Ça fait un an que je me bats là-dessus et visiblement certaines personnes n’ont toujours pas compris. C’est un peu dommage !

Claire : Est-ce que ce sont des choix éditoriaux, on peut les appeler un peu comme ça, que toi et l’équipe de CovidTracker avez pris seuls ? Ou bien est-ce que sont des choses pour lesquelles vous avez pu échanger avec des épidémiologistes, des médecins ? À quel point c’est un travail personnel, à quel point c’est un travail collectif et transversal avec d’autres disciplines ?

Guillaume Rozier : C’est complètement en discussion, en concertation et c’est mouvant aussi. C’est-à-dire qu’aujourd’hui on ne fait pas la même chose, on n’utilise pas exactement les mêmes méthodes qu’il y a un an. Ces choix-là ont évolué en fonction de la connaissance, en fonction des discussions qu’on a pu avoir avec des médecins, avec des épidémiologistes, aussi avec des gens qui ne connaissent rien. C’est très important aussi de voir comment une personne lambda va interpréter le truc.
Pour répondre à ta question, on discute beaucoup avec des épidémiologistes, avec des médecins, en l’occurrence avec Catherine Hill on s’est appelés une fois, elle m’a fait un cours d’épidémiologie pendant deux heures, elle m’a passé ses diapos, elle avait 200 diapos, elle m’a passé ses 200 diapos au téléphone. Elle m’a appris plein de trucs en épidémiologie. Donc oui, on discute beaucoup. Maintenant, on ne remplace pas les épidémiologistes, on reste à notre place. On fait très attention, on se renseigne et on évite de faire ce que eux font. On laisse l’Inserm et l’Institut Pasteur faire leurs modélisations. On ne peut pas être meilleurs qu’eux là-dessus, c’est impossible.
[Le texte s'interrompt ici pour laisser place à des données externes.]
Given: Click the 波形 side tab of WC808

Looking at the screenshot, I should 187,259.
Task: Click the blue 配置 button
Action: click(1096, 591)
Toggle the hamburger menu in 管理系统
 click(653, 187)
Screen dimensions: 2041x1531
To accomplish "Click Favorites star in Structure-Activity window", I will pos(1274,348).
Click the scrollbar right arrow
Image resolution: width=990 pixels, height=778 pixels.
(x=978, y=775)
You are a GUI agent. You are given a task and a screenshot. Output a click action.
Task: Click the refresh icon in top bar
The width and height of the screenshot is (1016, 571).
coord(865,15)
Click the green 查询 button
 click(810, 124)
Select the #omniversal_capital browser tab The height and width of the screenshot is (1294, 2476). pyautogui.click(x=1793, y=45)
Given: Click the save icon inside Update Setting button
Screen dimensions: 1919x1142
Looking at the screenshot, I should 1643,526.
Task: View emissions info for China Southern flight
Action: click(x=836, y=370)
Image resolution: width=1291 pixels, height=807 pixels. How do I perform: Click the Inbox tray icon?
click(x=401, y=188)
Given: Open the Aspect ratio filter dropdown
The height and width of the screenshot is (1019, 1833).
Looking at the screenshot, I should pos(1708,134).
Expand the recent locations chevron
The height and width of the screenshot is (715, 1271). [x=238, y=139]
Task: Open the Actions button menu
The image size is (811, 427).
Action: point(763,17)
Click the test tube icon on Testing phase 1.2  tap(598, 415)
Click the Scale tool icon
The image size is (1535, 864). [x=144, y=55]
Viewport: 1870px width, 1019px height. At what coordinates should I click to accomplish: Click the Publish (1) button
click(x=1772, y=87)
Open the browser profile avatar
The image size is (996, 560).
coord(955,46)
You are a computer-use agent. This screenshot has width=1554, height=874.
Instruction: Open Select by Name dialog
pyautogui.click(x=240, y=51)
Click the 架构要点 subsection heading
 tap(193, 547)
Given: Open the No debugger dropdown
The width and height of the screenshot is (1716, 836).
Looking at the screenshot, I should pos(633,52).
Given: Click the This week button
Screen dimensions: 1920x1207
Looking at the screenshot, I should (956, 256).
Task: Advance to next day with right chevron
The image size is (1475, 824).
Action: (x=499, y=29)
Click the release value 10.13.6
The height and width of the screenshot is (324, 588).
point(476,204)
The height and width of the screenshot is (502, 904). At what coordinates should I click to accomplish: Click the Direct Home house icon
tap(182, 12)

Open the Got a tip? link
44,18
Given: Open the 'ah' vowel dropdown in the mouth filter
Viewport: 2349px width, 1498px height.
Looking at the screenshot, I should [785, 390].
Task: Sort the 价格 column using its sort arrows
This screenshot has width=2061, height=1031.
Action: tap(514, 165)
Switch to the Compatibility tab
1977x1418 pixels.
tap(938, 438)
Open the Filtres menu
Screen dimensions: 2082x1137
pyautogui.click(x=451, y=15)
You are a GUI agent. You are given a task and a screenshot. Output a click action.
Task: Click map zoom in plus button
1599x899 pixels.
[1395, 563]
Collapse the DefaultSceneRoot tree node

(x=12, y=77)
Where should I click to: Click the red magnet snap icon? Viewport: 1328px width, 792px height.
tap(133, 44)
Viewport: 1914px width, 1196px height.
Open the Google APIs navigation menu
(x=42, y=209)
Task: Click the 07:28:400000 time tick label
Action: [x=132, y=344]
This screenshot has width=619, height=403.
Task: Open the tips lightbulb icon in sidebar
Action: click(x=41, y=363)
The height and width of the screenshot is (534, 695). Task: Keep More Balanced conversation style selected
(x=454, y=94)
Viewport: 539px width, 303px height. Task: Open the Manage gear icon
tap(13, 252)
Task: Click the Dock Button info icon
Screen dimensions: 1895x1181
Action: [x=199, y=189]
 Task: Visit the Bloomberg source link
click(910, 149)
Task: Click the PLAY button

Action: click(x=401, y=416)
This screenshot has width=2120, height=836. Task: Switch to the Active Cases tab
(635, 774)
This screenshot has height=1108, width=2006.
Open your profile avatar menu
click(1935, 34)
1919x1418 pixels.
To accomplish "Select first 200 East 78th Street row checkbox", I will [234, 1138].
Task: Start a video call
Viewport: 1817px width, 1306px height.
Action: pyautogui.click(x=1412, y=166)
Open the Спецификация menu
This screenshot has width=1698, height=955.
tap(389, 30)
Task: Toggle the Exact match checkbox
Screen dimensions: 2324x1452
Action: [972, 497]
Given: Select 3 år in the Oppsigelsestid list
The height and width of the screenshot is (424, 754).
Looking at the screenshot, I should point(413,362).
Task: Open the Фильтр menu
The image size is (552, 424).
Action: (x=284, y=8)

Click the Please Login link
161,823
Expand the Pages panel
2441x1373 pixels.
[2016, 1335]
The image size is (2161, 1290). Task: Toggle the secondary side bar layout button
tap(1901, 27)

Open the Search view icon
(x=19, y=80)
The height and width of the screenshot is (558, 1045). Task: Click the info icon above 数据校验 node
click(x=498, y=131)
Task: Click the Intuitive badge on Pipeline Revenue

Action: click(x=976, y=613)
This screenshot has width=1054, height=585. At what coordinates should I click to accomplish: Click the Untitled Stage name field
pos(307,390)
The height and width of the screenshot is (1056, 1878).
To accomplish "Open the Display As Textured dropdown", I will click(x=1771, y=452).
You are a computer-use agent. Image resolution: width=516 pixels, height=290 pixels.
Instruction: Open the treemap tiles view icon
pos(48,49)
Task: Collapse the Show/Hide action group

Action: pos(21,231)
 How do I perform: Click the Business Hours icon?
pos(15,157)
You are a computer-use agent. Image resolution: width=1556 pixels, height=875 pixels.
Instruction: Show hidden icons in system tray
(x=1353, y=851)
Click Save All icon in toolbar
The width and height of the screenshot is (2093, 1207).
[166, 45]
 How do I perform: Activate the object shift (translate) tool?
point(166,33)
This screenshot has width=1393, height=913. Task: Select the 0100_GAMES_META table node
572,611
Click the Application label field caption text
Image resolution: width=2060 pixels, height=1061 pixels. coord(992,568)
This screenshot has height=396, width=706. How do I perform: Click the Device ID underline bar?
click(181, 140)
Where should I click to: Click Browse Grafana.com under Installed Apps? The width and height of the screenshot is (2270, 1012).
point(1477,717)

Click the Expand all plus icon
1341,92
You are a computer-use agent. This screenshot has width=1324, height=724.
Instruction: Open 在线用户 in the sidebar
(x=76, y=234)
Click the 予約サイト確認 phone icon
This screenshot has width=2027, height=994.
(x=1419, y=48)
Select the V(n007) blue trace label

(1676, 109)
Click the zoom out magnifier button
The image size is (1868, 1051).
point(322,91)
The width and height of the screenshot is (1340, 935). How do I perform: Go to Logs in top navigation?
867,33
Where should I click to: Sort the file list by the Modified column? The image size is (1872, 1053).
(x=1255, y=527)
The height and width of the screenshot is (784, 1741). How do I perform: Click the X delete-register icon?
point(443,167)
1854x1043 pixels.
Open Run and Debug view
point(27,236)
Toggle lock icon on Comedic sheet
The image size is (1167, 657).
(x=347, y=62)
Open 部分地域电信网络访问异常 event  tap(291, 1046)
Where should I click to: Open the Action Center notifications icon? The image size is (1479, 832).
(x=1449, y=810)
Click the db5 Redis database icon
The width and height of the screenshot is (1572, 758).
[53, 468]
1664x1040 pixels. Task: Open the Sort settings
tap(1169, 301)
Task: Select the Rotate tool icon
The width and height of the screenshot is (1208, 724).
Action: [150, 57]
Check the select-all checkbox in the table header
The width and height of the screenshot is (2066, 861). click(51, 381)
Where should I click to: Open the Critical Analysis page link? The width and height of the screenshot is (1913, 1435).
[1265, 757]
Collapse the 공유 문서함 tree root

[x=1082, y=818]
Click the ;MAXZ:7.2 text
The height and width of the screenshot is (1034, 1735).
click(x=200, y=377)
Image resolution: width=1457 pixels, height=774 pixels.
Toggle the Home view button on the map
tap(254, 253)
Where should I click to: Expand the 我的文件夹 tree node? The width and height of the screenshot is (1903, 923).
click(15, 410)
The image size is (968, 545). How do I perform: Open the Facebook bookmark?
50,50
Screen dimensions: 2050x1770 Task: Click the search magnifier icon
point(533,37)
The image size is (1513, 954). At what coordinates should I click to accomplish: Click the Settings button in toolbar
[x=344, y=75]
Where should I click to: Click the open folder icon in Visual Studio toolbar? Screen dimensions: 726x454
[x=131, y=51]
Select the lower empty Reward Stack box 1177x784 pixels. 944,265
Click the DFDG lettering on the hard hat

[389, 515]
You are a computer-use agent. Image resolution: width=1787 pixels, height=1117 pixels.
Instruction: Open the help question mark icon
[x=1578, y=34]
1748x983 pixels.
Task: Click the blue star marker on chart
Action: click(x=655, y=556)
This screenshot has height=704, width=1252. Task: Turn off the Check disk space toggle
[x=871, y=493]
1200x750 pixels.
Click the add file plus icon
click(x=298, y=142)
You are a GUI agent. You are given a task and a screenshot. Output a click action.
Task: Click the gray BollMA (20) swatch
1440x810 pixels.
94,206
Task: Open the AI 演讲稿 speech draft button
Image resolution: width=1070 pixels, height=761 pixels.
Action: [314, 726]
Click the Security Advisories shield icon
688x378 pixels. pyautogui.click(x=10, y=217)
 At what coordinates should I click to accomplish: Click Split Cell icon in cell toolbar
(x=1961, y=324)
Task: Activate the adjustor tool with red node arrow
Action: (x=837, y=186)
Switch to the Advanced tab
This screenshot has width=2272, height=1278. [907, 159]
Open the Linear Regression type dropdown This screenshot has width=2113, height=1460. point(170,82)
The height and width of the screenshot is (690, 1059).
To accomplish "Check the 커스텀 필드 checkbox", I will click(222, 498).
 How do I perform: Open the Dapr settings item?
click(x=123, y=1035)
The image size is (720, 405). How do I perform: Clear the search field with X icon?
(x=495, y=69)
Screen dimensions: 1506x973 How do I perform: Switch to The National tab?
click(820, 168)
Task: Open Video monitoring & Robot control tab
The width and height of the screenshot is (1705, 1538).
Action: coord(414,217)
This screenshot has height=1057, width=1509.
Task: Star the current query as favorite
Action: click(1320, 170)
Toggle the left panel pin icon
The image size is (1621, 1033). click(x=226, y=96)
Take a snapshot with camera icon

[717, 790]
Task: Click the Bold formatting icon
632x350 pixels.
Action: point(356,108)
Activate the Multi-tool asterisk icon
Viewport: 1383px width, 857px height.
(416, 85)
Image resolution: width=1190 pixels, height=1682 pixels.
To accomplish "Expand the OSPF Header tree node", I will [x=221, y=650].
Claire : Ce qui est hyper-intéressant aussi, ne serait-ce que par rapport au public, parce que souvent, quand on vous voit dans les médias, on vous demande aussi de commenter les chiffres alors que, de base, ce n’est peut-être pas forcément votre métier. Comme si, en fait, justement détenir le pouvoir par la donnée, détenir le savoir par la donnée, vous donniez finalement une expertise là-dedans.

Guillaume Rozier : C’est très intéressant. On va commenter. BFM, etc., quand ils me font venir – c’est pour ça que j’y vais de moins en moins – c’est vrai, en gros, c’est pour donner la vérité, c’est un peu comme ça, ils me font venir pour donner le savoir : où en est l’épidémie, est-ce que c’est grave, dans quels territoires, etc.? Oui, c’est clair. Après les chiffres ça reste assez factuel, on n’a pas besoin de compétences en épidémiologie pour analyser ce genre de trucs qui est assez basique. Je ne pense pas que ça nécessite des compétences en modélisation.

Claire : Ça marche. Là-dessus je vois qu’il est 45 ; c’est pile-poil la limite qu’on s’était fixée. Maintenant, si vous êtes toujours là et si vous avez des questions à poser à Guillaume Rozier. On va déjà en reprendre, j’en ai vu passer une ou deux plus haut. N’hésitez pas parce qu’on a assez peu abordé les aspects techniques, j’imagine que vous avez aussi envie d’en parler… Après je ne sais pas si les gens qui sont dans la salle sont plutôt des étudiants à 42 ou des gens qui l’ont su par d’autres canaux. Bref ! C’est un peu ouvert maintenant.
Il y a quelqu’un qui demandait quelles étaient les limites ou les défauts éventuels de CovidTracker.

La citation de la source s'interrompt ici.